StyleCLIP enables text-driven manipulation of StyleGAN-generated imagery by leveraging CLIP's visual-language understanding. It offers three methods for users to edit images based on textual descriptions: latent vector optimization, a trained latent mapper, and global directions in StyleSpace, providing flexible control over image generation and modification.
How It Works
StyleCLIP integrates StyleGAN's generative capabilities with CLIP's text-image alignment. The latent vector optimization method uses a CLIP-based loss to adjust latent vectors according to text prompts. The latent mapper learns to infer text-guided latent vector residuals for faster, more stable edits. Global directions identify input-agnostic manipulations in StyleGAN's style space, allowing interactive, text-driven adjustments.

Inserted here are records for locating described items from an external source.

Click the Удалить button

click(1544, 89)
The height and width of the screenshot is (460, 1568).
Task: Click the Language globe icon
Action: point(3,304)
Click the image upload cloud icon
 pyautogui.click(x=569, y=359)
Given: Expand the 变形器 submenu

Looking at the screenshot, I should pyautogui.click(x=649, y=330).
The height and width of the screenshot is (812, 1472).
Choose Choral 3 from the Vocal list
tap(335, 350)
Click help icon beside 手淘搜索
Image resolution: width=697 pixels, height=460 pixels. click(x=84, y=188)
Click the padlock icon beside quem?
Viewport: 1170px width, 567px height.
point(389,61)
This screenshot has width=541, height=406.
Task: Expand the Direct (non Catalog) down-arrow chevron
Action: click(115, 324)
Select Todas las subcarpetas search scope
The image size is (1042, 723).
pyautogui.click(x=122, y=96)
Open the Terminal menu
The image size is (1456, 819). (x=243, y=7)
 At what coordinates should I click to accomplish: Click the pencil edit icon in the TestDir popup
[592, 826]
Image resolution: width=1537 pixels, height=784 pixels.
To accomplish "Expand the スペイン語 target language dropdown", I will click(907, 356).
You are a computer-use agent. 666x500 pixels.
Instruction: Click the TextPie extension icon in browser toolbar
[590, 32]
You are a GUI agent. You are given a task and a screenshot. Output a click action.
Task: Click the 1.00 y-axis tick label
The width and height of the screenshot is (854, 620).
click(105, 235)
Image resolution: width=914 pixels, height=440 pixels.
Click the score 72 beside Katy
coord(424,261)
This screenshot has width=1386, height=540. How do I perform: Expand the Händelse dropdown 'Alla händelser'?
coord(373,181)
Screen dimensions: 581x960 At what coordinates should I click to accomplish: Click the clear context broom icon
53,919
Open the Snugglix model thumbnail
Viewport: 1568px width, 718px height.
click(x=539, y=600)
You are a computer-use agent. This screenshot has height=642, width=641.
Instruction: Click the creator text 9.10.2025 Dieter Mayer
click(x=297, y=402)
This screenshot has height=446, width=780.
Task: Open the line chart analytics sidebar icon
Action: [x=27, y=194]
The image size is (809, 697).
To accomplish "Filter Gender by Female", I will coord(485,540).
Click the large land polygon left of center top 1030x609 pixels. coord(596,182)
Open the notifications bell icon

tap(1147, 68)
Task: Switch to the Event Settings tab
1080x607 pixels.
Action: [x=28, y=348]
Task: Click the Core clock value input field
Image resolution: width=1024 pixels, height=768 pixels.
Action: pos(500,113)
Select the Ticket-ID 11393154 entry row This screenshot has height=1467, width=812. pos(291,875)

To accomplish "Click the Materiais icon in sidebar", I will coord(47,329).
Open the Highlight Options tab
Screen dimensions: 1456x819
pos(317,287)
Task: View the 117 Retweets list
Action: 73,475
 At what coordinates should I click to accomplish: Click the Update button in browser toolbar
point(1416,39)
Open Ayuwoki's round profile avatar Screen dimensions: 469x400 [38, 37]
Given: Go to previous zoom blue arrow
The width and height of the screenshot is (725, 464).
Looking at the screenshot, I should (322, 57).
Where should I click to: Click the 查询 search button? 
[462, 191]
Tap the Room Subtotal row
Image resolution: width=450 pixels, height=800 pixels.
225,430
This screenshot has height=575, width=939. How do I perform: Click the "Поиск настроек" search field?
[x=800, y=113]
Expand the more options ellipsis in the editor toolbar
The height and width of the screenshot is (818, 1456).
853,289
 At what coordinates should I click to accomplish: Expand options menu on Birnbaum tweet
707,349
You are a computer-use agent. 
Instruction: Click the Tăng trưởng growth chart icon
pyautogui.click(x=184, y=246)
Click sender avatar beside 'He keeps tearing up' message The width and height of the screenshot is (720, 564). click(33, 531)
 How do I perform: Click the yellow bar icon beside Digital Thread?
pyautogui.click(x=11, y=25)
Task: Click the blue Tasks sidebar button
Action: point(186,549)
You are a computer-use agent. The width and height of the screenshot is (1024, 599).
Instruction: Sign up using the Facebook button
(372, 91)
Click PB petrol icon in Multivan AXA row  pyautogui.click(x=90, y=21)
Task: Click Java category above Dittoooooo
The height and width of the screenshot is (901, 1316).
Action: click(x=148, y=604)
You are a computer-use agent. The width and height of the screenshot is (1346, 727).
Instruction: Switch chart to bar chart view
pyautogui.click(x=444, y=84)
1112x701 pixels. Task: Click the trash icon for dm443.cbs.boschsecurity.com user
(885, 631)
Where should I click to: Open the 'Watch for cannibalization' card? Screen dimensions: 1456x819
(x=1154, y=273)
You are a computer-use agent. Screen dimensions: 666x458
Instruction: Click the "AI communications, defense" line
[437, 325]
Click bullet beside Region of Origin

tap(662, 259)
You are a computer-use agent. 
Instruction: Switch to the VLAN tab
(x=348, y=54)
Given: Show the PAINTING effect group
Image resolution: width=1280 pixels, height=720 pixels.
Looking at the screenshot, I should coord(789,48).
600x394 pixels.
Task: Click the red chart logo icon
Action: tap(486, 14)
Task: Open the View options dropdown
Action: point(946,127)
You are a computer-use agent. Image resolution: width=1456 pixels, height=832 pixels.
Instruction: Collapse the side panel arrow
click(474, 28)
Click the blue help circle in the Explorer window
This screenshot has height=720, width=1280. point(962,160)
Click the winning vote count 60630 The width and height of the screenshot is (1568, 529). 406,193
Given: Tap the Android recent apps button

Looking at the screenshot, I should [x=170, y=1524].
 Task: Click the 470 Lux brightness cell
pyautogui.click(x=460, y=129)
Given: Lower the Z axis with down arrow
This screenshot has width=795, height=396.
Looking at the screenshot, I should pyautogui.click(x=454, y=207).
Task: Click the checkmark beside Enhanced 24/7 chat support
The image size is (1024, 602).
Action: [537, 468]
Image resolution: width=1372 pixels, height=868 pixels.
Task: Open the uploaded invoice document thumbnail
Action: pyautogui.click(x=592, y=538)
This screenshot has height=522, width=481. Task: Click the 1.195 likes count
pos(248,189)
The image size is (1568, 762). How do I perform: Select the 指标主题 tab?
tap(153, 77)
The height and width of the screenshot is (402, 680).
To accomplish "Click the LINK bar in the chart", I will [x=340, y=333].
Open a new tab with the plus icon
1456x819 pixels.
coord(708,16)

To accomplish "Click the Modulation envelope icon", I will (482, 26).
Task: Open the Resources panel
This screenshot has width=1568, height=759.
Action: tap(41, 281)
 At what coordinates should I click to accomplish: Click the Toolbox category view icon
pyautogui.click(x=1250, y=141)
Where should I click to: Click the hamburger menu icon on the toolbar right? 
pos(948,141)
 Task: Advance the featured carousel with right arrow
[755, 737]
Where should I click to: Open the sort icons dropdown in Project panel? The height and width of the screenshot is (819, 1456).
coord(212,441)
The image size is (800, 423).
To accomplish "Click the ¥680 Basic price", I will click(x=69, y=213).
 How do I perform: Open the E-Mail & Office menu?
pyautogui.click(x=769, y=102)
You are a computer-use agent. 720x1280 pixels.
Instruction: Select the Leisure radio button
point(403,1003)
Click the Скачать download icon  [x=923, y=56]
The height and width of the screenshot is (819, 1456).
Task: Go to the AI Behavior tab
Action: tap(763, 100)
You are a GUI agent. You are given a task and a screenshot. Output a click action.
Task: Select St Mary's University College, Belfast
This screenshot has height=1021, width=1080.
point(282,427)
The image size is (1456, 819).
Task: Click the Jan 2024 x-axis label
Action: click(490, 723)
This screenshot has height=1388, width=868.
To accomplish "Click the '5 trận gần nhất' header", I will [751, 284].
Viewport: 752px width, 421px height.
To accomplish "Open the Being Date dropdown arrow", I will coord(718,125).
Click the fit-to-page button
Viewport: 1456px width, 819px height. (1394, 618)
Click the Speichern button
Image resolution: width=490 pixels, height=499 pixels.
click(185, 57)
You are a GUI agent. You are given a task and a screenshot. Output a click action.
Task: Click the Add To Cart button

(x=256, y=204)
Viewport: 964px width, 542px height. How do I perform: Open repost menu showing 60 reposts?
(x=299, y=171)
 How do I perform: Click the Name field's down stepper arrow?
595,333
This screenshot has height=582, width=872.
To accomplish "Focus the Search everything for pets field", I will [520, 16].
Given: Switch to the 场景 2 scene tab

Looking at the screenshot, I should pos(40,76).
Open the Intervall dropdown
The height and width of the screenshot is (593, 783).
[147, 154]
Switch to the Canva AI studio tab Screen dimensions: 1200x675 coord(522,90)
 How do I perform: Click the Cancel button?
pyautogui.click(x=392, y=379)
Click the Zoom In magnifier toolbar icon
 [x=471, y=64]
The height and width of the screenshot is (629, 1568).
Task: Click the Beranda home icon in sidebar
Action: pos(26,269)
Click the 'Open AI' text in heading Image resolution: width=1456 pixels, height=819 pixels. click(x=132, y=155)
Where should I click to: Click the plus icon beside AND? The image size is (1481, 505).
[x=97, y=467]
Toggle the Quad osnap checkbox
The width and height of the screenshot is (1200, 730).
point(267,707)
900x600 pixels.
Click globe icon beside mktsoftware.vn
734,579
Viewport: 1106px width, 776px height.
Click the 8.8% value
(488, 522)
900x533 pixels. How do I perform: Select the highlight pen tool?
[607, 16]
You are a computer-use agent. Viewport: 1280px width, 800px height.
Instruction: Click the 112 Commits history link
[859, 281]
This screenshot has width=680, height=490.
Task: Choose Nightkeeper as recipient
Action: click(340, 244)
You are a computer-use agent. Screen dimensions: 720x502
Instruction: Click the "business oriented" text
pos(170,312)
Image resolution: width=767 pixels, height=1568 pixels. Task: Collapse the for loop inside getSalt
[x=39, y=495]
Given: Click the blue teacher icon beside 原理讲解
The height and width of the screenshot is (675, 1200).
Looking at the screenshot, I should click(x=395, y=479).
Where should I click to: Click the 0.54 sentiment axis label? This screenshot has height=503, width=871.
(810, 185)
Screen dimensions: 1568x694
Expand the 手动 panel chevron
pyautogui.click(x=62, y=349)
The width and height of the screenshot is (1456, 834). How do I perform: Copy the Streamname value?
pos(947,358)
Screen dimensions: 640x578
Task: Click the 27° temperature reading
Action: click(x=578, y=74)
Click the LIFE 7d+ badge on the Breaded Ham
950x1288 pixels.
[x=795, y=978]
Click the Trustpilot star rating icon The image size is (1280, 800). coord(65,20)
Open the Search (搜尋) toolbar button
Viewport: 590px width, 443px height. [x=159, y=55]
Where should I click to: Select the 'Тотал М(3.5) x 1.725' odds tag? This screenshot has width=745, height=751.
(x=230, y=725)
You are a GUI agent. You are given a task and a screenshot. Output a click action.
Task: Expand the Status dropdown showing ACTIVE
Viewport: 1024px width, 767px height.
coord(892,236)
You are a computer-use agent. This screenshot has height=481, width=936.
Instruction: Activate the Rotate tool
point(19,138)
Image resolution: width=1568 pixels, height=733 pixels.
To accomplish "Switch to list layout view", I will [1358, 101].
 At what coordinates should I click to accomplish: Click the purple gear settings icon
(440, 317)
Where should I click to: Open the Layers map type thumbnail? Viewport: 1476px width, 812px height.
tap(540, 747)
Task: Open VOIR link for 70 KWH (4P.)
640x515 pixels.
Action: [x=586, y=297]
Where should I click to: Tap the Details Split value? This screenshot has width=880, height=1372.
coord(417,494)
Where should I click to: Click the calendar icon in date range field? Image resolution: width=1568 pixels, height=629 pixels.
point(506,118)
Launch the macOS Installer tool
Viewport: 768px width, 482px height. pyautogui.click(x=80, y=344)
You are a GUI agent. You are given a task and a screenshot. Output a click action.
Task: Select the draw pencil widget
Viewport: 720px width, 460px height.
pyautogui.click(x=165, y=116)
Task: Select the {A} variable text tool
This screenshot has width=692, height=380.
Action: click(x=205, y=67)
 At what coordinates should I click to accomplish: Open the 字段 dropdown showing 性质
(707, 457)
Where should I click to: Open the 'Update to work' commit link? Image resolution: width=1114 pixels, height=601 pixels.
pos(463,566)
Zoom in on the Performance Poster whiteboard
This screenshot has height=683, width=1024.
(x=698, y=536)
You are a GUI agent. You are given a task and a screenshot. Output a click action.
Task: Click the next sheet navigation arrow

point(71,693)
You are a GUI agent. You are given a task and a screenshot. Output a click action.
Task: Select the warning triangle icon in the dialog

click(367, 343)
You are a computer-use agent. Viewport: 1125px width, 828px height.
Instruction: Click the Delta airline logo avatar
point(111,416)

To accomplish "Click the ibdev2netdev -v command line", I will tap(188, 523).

Quick Start & Requirements
- Installation: Requires Anaconda, CLIP, and specific StyleGAN implementations (PyTorch or TensorFlow).
- Dependencies:
- CLIP:
pip install ftfy regex tqdm gdown git+https://github.com/openai/CLIP.git
- PyTorch methods: PyTorch 1.7.1,
cudatoolkit=<CUDA_VERSION>
- TensorFlow methods: TensorFlow 1.14 or 1.15 (
tensorflow-gpu==1.14
)
- Pretrained StyleGAN2/StyleGAN2-ADA models are required.
- Mapper method requires facial recognition network weights.
- Setup: Can involve downloading large datasets and pre-trained models.
- Resources: Preprocessing steps for global directions can take several hours.
- Links: Paper, Replicate, Colab Notebooks
Highlighted Details
- Supports three distinct manipulation techniques: latent optimization, latent mapper, and global directions.
- Offers both interactive GUI and programmatic control.
- Compatible with custom StyleGAN2 and StyleGAN2-ADA models and custom images.
- Methods can be applied to both generated and real images (after inversion).
Maintenance & Community
- Last update: October 2022 (added global direction support for PyTorch).
- Primary author: Or Patashnik.
- Citation available for academic use.
Licensing & Compatibility
- The repository itself does not explicitly state a license in the README.
- StyleGAN implementations used may have their own licenses.
- CLIP is typically available under a permissive license.
Limitations & Caveats
- The TensorFlow implementation for global directions requires older TF versions (1.14/1.15), potentially causing compatibility issues with modern environments.
- Preprocessing for global directions can be time-consuming.
- Editing real images requires an inversion step using external tools like e4e.